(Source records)
+===+

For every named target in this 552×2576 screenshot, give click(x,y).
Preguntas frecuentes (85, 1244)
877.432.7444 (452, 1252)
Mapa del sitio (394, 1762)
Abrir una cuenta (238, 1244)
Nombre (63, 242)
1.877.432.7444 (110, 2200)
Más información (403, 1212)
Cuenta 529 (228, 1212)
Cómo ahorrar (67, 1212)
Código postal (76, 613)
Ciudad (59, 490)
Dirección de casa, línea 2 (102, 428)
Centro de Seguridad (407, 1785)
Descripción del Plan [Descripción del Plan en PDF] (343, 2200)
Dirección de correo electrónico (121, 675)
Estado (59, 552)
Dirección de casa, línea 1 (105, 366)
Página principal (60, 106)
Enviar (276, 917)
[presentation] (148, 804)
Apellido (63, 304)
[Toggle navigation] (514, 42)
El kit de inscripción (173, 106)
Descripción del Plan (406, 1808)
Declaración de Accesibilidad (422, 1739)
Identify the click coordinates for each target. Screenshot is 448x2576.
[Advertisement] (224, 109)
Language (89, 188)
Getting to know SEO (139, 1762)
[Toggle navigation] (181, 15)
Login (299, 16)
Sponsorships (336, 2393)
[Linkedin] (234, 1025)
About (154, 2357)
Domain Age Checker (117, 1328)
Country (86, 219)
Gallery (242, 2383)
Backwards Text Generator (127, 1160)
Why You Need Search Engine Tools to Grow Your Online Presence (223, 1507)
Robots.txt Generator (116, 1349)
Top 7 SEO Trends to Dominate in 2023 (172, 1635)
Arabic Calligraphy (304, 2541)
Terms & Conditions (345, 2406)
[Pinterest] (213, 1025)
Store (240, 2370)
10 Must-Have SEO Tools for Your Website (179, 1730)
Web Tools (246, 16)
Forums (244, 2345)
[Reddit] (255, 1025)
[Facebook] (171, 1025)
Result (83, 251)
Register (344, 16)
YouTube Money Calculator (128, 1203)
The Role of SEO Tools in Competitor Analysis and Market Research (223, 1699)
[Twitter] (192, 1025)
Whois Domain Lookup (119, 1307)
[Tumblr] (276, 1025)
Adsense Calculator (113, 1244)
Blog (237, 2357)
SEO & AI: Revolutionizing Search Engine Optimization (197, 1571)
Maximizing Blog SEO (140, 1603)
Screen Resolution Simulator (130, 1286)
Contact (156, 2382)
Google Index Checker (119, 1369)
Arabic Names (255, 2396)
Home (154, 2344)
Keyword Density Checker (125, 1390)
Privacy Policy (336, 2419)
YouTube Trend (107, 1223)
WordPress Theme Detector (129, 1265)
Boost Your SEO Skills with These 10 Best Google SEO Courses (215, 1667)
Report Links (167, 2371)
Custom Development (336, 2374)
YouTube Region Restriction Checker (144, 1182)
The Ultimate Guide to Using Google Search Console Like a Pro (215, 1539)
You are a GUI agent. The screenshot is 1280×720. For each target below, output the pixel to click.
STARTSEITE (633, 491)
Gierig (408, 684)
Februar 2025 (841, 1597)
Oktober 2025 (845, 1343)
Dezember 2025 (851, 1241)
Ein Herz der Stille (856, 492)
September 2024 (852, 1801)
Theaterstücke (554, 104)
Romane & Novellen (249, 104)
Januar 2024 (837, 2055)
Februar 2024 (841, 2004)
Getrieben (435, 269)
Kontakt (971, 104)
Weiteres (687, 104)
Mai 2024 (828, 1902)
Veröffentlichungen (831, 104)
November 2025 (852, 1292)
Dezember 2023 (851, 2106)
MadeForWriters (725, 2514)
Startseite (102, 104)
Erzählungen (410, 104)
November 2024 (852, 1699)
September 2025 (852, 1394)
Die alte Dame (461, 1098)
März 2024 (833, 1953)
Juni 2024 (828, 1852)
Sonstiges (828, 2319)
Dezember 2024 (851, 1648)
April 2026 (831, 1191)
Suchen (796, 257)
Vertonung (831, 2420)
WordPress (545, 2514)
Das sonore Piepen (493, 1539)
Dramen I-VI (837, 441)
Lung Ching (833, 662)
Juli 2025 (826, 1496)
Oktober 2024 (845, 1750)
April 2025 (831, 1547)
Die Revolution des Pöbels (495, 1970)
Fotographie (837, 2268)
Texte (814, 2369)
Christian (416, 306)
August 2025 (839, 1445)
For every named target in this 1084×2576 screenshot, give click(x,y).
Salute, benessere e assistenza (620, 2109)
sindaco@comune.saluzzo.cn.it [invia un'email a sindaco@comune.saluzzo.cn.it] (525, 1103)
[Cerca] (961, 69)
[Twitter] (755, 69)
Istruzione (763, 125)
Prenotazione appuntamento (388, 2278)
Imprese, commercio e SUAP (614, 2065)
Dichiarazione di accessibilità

+===+

▶ [The problem]: Rewrite the entries from the line containing "Die Revolution des Pöbels (495, 1970)" through the line containing "[Cerca] (961, 69)", inclusive, with "Fotographie" replaced by "Fotografie" and everything else left unchanged.

▶ [Solution to this problem]:
Die Revolution des Pöbels (495, 1970)
Fotografie (837, 2268)
Texte (814, 2369)
Christian (416, 306)
August 2025 (839, 1445)
For every named target in this 1084×2576 screenshot, give click(x,y).
Salute, benessere e assistenza (620, 2109)
sindaco@comune.saluzzo.cn.it [invia un'email a sindaco@comune.saluzzo.cn.it] (525, 1103)
[Cerca] (961, 69)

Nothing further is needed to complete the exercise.